On 17/07/2015 22:26, Somesh Naidu wrote:
Perhaps, the management server don't reconize the host 3 totally down
(ping alive? or some quorum don't ok)
The only way to the mgt server to accept totally that the host 3 has a
real problem that the host 3 has been reboot (around 12:44)?
The host disconnect was triggered at 12:19 on host 3. Mgmt server was pretty 
sure the host is down (it was a graceful shutdown I believe) which is why it 
triggered a disconnect and notified other nodes. There was no 
checkhealth/checkonhost/etc. triggered; just the agent disconnected and all 
listeners (ping/etc.) notified.

At this time mgmt server should have scheduled HA on all VMs running on that 
host. The HA investigators would then work their way identifying whether the 
VMs are still running, if they need to be fenced, etc. But this never happened.


AFAIK, stopping the cloudstack-agent service don't allow to start the HA process for the VMs hosted by the node. Seems normal to me that the HA process don't start at this moment. If I would start the HA process on a node, I go to the Web UI (or cloudmonkey) to change the state of the Host from Up to Maintenance.


(after I can stop the CS-agent service if I need for exemple reboot a node)



Regards,
Somesh


-----Original Message-----
From: Milamber [mailto:milam...@apache.org]
Sent: Friday, July 17, 2015 6:01 PM
To: users@cloudstack.apache.org
Subject: Re: HA feature - KVM - CloudStack 4.5.1



On 17/07/2015 21:23, Somesh Naidu wrote:
Ok, so here are my findings.

1. Host ID 3 was shutdown around 2015-07-16 12:19:09 at which point management 
server called a disconnect.
2. Based on the logs, it seems VM IDs 32, 18, 39 and 46 were running on the 
host.
3. No HA tasks for any of these VMs at this time.
5. Management server restarted at around 2015-07-16 12:30:20.
6. Host ID 3 connected back at around 2015-07-16 12:44:08.
7. Management server identified the missing VMs and triggered HA on those.
8. The VMs were eventually started, all 4 of them.

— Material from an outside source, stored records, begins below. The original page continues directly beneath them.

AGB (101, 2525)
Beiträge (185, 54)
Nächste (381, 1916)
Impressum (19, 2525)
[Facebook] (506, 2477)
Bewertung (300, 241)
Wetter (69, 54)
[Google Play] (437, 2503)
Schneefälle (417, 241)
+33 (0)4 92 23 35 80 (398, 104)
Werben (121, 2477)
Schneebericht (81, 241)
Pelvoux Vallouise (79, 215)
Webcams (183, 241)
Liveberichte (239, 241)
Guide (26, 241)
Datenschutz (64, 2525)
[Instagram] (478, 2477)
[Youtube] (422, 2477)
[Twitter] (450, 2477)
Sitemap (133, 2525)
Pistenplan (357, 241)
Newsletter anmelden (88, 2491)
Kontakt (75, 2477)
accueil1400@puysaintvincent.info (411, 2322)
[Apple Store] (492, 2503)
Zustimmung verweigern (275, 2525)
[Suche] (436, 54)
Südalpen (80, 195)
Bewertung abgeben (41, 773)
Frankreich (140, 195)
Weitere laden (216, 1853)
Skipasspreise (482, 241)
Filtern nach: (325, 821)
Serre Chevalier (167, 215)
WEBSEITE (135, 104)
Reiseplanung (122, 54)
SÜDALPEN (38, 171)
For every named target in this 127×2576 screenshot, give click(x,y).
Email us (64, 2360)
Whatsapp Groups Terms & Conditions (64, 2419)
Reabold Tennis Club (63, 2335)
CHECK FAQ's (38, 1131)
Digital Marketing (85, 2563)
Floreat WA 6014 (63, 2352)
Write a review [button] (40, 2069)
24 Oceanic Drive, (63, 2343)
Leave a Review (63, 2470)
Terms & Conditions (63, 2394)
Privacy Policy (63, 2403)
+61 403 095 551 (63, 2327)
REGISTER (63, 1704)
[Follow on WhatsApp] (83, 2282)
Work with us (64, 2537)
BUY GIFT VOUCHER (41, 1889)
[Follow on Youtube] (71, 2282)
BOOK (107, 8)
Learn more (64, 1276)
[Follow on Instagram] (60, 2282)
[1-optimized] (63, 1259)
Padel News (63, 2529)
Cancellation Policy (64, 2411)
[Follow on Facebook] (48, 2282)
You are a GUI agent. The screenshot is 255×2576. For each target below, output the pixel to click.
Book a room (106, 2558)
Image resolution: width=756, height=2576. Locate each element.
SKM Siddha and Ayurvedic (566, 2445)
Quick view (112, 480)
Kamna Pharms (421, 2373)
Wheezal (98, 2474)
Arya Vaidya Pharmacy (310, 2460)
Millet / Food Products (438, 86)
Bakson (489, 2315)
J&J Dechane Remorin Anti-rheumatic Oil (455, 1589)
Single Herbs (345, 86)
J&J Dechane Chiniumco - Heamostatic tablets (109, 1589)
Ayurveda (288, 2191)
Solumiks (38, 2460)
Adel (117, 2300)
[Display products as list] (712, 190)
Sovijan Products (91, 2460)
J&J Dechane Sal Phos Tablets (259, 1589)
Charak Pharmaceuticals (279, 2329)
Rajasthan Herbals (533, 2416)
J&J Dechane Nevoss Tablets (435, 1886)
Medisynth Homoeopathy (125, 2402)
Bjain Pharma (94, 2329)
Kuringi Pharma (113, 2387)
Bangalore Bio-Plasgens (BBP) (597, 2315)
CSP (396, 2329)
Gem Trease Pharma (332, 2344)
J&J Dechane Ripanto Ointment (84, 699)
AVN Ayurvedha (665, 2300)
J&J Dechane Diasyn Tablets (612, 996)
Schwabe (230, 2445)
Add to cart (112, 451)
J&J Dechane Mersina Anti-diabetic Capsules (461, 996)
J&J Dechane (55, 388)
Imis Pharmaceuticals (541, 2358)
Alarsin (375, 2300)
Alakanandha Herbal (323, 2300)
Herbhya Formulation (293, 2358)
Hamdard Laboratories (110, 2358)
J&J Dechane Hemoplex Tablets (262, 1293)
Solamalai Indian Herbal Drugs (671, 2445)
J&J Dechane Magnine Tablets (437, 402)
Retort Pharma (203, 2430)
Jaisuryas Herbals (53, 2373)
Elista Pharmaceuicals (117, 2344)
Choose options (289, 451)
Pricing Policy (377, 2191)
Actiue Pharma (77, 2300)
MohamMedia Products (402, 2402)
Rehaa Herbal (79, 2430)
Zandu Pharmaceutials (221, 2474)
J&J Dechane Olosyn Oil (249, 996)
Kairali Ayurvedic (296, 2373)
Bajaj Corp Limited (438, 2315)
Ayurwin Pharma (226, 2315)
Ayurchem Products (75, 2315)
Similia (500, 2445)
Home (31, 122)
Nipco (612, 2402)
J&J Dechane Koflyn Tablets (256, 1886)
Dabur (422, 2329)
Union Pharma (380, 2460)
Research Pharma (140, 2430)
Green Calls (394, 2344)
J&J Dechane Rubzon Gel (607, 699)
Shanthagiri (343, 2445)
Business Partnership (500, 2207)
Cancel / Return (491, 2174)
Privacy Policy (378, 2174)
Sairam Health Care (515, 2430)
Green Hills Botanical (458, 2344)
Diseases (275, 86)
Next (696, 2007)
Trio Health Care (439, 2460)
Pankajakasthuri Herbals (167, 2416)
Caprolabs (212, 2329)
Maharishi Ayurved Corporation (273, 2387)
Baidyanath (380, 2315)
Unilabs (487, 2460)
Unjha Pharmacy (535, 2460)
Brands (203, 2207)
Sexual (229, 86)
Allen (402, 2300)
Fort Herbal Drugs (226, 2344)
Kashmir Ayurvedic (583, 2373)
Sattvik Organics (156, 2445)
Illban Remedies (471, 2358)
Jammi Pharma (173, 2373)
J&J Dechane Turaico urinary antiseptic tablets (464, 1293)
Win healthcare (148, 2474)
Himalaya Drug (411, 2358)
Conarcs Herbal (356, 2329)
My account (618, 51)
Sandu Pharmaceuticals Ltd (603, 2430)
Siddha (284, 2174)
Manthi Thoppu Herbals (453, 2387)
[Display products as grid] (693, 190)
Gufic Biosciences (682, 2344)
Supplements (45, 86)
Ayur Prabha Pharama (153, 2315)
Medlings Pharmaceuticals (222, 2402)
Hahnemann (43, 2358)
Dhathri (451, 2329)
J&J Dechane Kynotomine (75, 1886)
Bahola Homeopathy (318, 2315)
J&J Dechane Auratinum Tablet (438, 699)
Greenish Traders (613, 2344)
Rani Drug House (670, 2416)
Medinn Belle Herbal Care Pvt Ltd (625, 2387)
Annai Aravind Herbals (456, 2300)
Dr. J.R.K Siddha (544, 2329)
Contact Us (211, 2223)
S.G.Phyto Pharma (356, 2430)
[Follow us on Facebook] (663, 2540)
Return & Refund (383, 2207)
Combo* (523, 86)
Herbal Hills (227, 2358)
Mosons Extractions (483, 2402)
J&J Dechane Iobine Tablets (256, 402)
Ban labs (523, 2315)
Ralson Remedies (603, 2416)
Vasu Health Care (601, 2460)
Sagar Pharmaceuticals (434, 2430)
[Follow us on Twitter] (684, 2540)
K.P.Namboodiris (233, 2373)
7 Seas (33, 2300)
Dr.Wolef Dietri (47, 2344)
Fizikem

I am not 100% sure why HA wasn't triggered until 2015-07-16 12:30 (#3), but I 
know that management server restart caused it not happen until the host was 
reconnected.
Perhaps, the management server don't reconize the host 3 totally down
(ping alive? or some quorum don't ok)
The only way to the mgt server to accept totally that the host 3 has a
real problem that the host 3 has been reboot (around 12:44)?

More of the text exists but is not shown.